WORK INSTRUCTIONS -
The following listing has lines to check for the word "dropdown"; give only the number of lines that contain it.

INFORMATION SUPPLIED -
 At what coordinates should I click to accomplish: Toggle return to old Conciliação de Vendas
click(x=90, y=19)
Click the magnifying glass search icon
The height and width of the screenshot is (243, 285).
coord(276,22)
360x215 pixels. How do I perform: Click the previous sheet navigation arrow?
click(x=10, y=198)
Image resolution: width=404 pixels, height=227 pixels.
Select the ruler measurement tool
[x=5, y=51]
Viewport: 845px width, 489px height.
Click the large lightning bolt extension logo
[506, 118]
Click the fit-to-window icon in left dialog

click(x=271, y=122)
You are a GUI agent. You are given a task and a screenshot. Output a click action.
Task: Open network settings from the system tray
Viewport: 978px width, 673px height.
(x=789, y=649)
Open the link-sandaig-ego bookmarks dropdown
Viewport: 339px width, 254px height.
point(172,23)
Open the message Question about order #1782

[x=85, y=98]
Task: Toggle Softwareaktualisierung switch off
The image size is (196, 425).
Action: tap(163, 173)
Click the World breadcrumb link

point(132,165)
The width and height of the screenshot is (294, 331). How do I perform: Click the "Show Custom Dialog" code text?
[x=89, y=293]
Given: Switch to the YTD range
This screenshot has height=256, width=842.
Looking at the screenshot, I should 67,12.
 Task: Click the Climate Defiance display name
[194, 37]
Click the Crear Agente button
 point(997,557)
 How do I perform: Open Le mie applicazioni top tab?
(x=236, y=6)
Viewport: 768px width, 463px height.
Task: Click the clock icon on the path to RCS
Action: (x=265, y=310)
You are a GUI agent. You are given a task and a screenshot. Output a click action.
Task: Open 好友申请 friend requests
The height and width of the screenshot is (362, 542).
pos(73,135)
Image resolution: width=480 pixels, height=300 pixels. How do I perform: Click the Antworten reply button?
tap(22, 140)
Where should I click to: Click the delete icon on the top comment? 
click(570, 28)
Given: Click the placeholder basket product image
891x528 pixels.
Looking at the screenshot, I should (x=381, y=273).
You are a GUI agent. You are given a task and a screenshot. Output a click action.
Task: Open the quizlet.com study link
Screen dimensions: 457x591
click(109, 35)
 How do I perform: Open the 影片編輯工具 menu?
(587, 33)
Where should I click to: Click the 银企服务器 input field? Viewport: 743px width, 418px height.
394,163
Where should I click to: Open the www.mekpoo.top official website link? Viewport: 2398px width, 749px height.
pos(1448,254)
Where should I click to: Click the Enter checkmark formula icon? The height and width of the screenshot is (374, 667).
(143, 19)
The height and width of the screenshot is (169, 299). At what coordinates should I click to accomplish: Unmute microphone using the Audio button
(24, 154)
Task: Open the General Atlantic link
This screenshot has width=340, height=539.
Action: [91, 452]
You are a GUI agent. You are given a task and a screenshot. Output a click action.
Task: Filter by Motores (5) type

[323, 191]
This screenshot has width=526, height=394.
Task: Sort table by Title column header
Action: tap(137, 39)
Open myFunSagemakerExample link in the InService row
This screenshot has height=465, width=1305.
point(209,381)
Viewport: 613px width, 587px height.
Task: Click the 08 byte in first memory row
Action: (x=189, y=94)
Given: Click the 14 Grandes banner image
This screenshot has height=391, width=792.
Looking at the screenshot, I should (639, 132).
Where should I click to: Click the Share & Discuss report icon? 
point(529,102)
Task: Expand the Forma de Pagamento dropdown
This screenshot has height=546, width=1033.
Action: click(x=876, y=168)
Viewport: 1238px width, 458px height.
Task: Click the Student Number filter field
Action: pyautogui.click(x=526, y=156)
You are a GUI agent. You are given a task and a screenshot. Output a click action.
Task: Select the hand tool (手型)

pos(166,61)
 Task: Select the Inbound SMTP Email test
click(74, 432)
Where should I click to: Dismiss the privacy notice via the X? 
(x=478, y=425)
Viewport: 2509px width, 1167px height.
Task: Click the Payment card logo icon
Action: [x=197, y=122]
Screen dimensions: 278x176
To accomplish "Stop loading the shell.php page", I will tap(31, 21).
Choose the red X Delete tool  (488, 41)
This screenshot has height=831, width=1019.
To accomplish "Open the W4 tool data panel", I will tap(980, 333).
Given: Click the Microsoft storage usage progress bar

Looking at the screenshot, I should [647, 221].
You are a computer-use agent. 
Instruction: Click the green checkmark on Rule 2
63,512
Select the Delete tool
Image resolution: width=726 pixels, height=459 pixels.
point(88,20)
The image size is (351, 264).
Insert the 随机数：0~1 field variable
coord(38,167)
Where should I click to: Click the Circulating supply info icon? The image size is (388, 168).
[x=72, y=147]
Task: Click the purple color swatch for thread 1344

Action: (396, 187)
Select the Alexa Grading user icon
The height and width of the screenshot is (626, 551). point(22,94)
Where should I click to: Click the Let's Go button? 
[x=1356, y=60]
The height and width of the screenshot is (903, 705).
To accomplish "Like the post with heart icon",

WRITTEN SOLUTION -
2